*文章內容*.
2010年4月4日 星期日

Jerusalem四重奏威格摩爾廳音樂會遭抗議者打斷


Jerusalem Quartet是不是因冠名聖城而略嫌敏感恐怕見仁見智,但音樂家是以色列籍這種事恐怕是沒得選擇的,而以色列成年男子都必須服役,因此四位男性成員的確曾入伍服役,在以國國防軍從事類似台灣國防部示範樂隊性質表演任務,跟戰鬥沒有任何關係,更不可能進行「壓迫」巴勒斯坦人的行動。終歸一句話,欲加之罪何患無辭,音樂會由BBC Radio 3進行同步現場實況轉播恐怕才是抗議者鎖定的主因,根據威格摩音樂廳管理單位指出,抗議者非常有組織的購買各個角落的位子,顯見係事先詳細規劃,而非臨時起意,BBC Radio 3迫不得已只好中斷轉播,改播Salomon Quartet錄音,事後再請耶路撒冷四重奏補錄,延後至週六下午播出。

以下舉例可能會讓部分特定政治立場的格友感到不舒服,但我個人也不樂見這樣的情況在台灣發生。萬一如果有一天,上海交響樂團(這兩天剛好在台灣)或郎朗在台灣國家音樂廳的音樂會也被抗議者闖入,要求中國撤除瞄準台灣的飛彈,各位可以想像這樣的景況嗎?

不然,舉個相對應的例子平衡一下,2006年贏得倫敦第10屆國際絃樂四重奏大賽首獎的福爾摩沙四重奏(Formosa Quartet)會不會同樣因為冠上台灣之名而在哪一天在某地成為被抗議對象?尤其這個美麗稱號在中國官方眼中居然成為「殖民餘孽」的代名詞...

以下摘自4月1日英國《獨立報》~

Protesters silence Israeli musicians in London

Performers stop to debate Israel's policy in Occupied Territories with activists

A lunchtime concert in central London by a renowned classical quartet became a platform for protests against Israel in the latest manifestation of how culture has become enmeshed in the bitter politics of the Middle East.

Within the first 10 minutes of the performance by the Jerusalem Quartet at the Wigmore Hall a woman stood up to "sing out" her condemnation of Israeli policy, setting the pattern for interruptions by people strategically positioned among the audience.

The result was that BBC Radio 3's live recording of the concert had to be broken off under extraordinary scenes with the musicians engaged in a debate on stage with the protesters over the conduct of Israel in the Occupied Territories.

Campaigners against the perceived excesses of the Jewish state have been increasingly using education and the arts as means of exerting pressure, and calling for boycotts which have led to heated debates. The Jerusalem Quartet has been at the receiving end of this going back to 2008, when five members of the Scottish Palestine Solidarity Campaign faced charges for disrupting a performance in Edinburgh.

Bloggers described yesterday's protests. One wrote: "A woman rose to her feet and made a noise. For a split second, I was unsure what it was; then I realised that she was singing. 'Jerusalem' was the first word, followed by 'is occupied'. She proceeded to shout out denunciations of Israel, 'an apartheid state', the attack on Gaza, the use of phosphorous, and so forth, seeming to implicate the quartet".

Protesters claim the ensemble is tied with the Israeli state and point to the Jerusalem Music Centre's website which states: "The four members of the Quartet joined the Israeli Defence Forces in March 1997 and are serving as distinguished musicians."

*提供資料*.
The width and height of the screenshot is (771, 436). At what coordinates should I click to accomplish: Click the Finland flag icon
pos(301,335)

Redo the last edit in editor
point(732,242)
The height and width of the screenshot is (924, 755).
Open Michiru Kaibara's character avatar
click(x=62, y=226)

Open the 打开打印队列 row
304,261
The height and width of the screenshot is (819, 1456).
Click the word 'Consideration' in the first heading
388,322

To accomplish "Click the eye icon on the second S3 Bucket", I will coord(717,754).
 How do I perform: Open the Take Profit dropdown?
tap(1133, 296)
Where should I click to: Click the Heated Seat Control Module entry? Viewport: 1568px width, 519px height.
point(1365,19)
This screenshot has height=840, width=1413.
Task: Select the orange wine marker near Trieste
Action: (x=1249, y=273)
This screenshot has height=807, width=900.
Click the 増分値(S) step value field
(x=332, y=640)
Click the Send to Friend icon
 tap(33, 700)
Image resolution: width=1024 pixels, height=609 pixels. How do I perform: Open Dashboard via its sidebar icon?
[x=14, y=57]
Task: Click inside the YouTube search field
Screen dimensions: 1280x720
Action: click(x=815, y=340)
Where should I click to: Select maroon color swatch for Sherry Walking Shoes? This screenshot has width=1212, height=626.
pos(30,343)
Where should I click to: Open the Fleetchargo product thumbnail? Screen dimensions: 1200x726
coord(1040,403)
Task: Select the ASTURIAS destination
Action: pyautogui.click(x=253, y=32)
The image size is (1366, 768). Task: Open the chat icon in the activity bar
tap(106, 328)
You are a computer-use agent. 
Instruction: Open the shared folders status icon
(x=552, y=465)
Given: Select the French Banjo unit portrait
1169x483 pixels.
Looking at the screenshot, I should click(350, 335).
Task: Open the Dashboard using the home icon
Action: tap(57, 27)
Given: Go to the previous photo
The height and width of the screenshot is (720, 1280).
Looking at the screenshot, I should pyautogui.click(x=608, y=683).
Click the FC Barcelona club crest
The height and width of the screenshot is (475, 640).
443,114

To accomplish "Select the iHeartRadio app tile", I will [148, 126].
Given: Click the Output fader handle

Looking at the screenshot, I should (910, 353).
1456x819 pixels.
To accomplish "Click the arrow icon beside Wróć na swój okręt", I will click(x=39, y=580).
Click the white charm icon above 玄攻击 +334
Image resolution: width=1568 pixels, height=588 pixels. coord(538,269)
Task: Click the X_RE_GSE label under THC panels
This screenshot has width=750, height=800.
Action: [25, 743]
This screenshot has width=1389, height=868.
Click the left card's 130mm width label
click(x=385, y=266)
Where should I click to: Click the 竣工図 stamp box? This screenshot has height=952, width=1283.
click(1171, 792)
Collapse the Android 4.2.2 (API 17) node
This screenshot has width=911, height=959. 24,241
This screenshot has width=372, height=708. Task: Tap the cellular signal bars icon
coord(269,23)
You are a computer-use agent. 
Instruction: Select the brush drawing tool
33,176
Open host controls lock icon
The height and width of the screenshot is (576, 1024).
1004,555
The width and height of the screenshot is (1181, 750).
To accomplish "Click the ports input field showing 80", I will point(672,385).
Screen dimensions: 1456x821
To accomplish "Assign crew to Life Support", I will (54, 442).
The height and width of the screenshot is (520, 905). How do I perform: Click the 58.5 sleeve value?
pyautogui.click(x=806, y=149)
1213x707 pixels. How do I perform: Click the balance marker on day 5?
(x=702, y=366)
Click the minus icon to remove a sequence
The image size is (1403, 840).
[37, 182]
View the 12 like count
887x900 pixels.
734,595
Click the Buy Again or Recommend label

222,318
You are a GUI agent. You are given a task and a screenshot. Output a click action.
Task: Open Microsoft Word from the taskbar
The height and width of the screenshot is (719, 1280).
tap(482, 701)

*任務列表*.
1 - 在關於耶路撒冷四重奏音樂會遭抗議的文章中,BBC Radio 3中斷現場轉播後改播了什麼?
2 - 請從耶路撒冷四重奏音樂會遭抗議這篇文章的最後一句之後,接著往下寫。
以上資料與文章內容毫無關聯。

*各題答案*.
1 - 改播Salomon Quartet的錄音。

2 -
Military service is compulsory for any Israeli citizen at the age of 18 and people such as the violin virtuoso Maxim Vengerov have served their time with the Israeli Defence Forces. However, as Jessica Duchen, the classical music writer, noted: "That means they're regarded wherever they go as representatives of the Israeli government, the IDF and their policies, such as the dropping of phosphorus on Gaza, the building of the 9-metre-high separation wall and the continued building/enlarging of settlements that, according to international law, are not legal. I'm afraid they do become fair game for the hecklers... It's a horrible dilemma if you love their playing but hate what their government is doing."

The Quartet pointed out that only one of their four is now a native Israeli, with one living in Portugal and another in Berlin. All four did serve in the army, but as musicians and not in combat. Two are also regular performers with Daniel Barenboim's West-Eastern Divan Orchestra, which brings Arab and Israeli musicians together for classical concerts.

The director of the Wigmore Hall, John Gilhooly, said: "The protesters completely take away the meaning of an artistic event, which is something which transcends politics."

專欄作家Norman Lebrecht兩天後在《獨立報》的評論中,主張音樂廳應該是「淨土」,而不是抗議者「插花」的舞台,筆者深有同感。

The concert hall should be out of this world

Early on Monday afternoon, a neighbour came knocking at my door. "Did you hear?" he said, jittery with agitation. "Hear what?" "The lunchtime concert from the Wigmore Hall."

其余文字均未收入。